Stored data entries:
********

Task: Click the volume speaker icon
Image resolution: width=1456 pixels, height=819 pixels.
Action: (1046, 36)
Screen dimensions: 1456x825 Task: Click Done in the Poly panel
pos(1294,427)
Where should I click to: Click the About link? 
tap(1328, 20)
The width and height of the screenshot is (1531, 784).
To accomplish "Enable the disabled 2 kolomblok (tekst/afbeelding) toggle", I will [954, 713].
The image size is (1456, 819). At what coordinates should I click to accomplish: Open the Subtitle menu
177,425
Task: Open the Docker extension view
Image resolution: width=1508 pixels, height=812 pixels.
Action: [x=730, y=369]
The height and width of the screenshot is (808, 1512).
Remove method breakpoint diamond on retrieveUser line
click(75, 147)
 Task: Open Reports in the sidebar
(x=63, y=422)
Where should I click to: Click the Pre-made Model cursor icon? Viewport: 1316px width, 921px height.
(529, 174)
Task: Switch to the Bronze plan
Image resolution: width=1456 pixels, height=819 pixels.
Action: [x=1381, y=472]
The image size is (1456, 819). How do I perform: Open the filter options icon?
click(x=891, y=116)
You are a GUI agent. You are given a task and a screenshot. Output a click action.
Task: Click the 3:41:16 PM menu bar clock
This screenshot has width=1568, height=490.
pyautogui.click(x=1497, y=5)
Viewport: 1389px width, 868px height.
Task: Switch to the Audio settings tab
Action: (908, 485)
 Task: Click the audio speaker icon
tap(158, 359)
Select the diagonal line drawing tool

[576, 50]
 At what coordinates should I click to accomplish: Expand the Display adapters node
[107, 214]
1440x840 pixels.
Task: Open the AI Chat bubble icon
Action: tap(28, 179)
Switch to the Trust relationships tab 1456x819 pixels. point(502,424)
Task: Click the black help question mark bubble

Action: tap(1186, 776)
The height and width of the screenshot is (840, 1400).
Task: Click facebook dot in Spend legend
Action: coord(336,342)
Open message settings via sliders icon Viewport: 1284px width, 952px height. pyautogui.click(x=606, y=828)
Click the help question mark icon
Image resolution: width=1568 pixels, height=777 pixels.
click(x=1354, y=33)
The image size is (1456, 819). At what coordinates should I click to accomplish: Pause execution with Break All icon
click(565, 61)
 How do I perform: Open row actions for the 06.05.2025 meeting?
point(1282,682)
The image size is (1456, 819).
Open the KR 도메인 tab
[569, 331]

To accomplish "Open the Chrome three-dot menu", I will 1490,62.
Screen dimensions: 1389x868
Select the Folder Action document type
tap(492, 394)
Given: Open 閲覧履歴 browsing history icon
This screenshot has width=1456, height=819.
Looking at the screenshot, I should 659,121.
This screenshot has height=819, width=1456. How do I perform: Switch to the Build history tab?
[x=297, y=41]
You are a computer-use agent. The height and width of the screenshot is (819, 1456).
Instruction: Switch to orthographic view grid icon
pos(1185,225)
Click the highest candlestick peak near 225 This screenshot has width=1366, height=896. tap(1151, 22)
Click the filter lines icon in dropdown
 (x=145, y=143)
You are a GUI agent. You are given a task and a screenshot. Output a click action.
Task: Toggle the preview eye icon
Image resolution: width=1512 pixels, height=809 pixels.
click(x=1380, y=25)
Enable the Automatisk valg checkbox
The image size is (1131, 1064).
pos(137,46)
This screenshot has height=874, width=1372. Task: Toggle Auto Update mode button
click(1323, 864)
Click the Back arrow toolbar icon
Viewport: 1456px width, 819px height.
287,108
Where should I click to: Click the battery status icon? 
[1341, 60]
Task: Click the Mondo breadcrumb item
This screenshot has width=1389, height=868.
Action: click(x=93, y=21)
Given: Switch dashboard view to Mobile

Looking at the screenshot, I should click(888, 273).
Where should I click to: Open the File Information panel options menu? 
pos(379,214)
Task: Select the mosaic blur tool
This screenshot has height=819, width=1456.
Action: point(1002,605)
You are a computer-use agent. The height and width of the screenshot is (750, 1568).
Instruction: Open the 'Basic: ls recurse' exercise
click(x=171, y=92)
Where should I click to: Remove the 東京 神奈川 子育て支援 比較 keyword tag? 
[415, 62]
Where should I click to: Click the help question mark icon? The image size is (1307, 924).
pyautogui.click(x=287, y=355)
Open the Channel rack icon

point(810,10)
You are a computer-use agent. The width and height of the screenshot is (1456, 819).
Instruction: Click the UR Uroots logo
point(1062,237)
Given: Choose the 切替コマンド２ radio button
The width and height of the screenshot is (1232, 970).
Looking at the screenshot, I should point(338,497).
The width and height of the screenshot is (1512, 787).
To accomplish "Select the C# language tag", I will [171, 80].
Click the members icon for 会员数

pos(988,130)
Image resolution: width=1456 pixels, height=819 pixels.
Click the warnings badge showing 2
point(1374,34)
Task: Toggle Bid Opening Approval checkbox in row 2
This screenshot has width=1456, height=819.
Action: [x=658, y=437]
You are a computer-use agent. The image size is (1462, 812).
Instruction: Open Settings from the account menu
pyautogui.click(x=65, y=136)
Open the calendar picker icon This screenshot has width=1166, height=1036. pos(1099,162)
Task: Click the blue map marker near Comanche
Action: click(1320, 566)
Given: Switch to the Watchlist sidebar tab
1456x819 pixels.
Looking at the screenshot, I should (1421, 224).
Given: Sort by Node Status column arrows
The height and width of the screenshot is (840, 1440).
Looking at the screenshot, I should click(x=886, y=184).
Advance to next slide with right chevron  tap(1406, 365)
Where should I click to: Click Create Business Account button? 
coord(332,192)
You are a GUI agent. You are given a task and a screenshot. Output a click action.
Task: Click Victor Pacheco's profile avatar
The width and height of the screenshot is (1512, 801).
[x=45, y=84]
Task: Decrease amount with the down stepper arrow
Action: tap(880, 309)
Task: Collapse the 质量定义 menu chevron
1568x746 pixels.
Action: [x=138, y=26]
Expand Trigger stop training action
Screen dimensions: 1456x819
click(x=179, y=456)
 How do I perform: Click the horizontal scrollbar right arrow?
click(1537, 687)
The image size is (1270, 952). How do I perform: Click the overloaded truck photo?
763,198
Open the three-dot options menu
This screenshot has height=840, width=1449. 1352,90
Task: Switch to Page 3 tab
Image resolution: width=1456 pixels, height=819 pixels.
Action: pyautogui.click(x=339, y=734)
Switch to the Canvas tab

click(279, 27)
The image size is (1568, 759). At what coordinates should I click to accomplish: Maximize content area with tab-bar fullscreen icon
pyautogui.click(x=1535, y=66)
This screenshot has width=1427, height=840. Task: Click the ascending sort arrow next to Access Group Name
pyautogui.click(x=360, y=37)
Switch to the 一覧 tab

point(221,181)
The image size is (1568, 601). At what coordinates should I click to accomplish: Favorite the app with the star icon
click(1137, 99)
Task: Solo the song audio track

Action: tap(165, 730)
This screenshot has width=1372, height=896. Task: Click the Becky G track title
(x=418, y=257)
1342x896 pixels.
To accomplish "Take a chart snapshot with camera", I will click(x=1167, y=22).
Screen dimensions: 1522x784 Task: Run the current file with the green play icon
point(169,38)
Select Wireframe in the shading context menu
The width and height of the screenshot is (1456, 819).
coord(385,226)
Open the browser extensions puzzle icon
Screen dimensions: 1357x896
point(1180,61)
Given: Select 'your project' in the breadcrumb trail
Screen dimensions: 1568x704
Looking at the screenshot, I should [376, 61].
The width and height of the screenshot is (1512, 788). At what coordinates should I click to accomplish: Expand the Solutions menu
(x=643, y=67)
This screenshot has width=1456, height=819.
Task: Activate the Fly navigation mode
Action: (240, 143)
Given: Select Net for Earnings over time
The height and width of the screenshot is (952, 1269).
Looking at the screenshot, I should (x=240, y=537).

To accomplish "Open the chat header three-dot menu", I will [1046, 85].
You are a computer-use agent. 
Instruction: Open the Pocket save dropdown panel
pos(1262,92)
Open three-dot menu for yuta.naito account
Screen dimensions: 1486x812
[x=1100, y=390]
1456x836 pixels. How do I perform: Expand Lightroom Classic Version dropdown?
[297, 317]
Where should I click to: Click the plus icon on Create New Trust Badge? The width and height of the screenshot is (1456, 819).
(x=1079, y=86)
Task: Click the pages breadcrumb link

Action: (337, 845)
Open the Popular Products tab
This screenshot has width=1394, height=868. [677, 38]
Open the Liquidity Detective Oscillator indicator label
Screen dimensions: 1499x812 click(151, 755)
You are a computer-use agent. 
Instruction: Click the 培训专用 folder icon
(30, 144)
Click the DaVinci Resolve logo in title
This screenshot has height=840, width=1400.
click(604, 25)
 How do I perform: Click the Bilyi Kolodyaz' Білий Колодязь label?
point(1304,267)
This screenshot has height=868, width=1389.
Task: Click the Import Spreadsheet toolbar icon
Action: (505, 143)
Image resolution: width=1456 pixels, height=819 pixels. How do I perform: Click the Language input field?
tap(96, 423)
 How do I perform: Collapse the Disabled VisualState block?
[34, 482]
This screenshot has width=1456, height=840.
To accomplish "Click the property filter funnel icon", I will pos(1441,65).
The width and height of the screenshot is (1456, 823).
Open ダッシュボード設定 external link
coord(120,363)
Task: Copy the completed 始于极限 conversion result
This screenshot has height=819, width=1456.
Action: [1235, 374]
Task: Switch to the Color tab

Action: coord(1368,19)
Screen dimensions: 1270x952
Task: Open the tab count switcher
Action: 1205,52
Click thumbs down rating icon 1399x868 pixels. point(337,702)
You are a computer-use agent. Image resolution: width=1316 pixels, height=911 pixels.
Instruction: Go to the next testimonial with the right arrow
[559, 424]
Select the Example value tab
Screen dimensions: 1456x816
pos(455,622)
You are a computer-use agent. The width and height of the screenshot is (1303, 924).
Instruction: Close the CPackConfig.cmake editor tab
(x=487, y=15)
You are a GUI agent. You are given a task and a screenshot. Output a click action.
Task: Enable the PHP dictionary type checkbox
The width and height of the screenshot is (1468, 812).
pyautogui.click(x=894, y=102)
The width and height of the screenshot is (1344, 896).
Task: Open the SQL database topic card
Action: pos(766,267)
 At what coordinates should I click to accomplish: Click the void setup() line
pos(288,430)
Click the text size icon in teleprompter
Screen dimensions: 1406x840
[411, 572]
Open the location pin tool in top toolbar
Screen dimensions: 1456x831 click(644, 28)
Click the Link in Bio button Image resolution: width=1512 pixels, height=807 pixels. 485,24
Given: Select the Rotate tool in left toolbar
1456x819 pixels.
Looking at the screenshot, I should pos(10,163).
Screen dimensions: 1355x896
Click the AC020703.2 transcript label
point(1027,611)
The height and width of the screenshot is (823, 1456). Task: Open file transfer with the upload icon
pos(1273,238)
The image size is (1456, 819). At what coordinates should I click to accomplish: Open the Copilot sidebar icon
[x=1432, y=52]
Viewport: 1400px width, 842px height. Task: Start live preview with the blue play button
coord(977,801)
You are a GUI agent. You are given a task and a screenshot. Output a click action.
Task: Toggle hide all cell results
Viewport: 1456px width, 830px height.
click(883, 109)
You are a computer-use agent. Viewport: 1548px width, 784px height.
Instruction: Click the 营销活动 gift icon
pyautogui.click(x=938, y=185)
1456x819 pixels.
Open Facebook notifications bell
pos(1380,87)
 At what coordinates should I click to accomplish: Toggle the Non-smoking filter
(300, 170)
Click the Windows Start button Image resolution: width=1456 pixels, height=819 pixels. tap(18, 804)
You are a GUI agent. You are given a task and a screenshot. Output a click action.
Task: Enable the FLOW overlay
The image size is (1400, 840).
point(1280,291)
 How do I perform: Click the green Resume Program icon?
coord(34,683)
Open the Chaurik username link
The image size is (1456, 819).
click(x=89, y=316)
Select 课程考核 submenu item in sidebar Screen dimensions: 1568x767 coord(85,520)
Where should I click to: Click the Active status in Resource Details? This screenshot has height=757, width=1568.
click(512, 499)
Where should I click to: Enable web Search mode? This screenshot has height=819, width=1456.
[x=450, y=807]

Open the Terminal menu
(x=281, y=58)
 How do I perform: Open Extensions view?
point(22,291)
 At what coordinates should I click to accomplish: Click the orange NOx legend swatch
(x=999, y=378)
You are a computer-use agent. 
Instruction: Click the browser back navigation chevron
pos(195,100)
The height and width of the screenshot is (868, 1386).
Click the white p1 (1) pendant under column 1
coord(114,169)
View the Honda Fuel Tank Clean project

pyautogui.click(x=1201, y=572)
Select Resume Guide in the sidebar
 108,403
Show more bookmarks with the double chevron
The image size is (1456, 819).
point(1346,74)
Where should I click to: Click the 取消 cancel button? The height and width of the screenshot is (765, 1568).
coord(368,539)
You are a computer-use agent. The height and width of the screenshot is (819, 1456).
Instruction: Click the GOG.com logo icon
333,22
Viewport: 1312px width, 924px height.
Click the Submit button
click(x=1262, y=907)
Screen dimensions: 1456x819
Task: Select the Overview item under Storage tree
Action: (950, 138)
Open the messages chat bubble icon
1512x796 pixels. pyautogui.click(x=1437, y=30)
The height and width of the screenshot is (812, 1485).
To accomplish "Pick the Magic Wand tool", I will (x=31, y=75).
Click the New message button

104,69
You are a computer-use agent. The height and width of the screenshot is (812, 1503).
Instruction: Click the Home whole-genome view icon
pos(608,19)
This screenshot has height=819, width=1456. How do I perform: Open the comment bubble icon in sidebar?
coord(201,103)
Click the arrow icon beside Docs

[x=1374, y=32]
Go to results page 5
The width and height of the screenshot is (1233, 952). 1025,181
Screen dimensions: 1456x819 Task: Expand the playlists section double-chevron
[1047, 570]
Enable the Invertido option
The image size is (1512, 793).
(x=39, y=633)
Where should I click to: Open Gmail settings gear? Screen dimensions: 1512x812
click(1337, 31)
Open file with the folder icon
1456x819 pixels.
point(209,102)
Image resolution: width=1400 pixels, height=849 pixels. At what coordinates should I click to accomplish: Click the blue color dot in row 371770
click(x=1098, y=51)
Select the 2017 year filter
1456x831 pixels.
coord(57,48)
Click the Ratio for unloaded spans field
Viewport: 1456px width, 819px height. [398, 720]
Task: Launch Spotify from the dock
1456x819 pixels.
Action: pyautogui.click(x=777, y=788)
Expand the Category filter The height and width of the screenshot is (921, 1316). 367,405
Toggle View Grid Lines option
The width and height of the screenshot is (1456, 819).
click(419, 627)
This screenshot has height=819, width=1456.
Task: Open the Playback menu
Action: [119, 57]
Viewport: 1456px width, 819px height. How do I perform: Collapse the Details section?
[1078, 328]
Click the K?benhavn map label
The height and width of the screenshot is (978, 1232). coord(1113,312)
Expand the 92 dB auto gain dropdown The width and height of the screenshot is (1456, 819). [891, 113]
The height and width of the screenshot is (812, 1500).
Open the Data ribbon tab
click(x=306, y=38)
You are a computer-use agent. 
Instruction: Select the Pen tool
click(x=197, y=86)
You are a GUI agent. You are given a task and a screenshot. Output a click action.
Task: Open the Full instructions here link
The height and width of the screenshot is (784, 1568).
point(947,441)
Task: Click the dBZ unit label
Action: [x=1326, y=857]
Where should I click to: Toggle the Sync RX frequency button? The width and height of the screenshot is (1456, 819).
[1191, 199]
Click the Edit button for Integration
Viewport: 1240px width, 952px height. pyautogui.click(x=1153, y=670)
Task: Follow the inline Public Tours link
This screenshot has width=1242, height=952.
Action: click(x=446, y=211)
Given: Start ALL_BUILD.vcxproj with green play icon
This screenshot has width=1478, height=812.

********

Starting from the line containing "Expand the Category", repeat each line through the end of the entries, exactly.

Exercise output:
Expand the Category filter The height and width of the screenshot is (921, 1316). 367,405
Toggle View Grid Lines option
The width and height of the screenshot is (1456, 819).
click(419, 627)
This screenshot has height=819, width=1456.
Task: Open the Playback menu
Action: [119, 57]
Viewport: 1456px width, 819px height. How do I perform: Collapse the Details section?
[1078, 328]
Click the K?benhavn map label
The height and width of the screenshot is (978, 1232). coord(1113,312)
Expand the 92 dB auto gain dropdown The width and height of the screenshot is (1456, 819). [891, 113]
The height and width of the screenshot is (812, 1500).
Open the Data ribbon tab
click(x=306, y=38)
You are a computer-use agent. 
Instruction: Select the Pen tool
click(x=197, y=86)
You are a GUI agent. You are given a task and a screenshot. Output a click action.
Task: Open the Full instructions here link
The height and width of the screenshot is (784, 1568).
point(947,441)
Task: Click the dBZ unit label
Action: [x=1326, y=857]
Where should I click to: Toggle the Sync RX frequency button? The width and height of the screenshot is (1456, 819).
[1191, 199]
Click the Edit button for Integration
Viewport: 1240px width, 952px height. pyautogui.click(x=1153, y=670)
Task: Follow the inline Public Tours link
This screenshot has width=1242, height=952.
Action: click(x=446, y=211)
Given: Start ALL_BUILD.vcxproj with green play icon
This screenshot has width=1478, height=812.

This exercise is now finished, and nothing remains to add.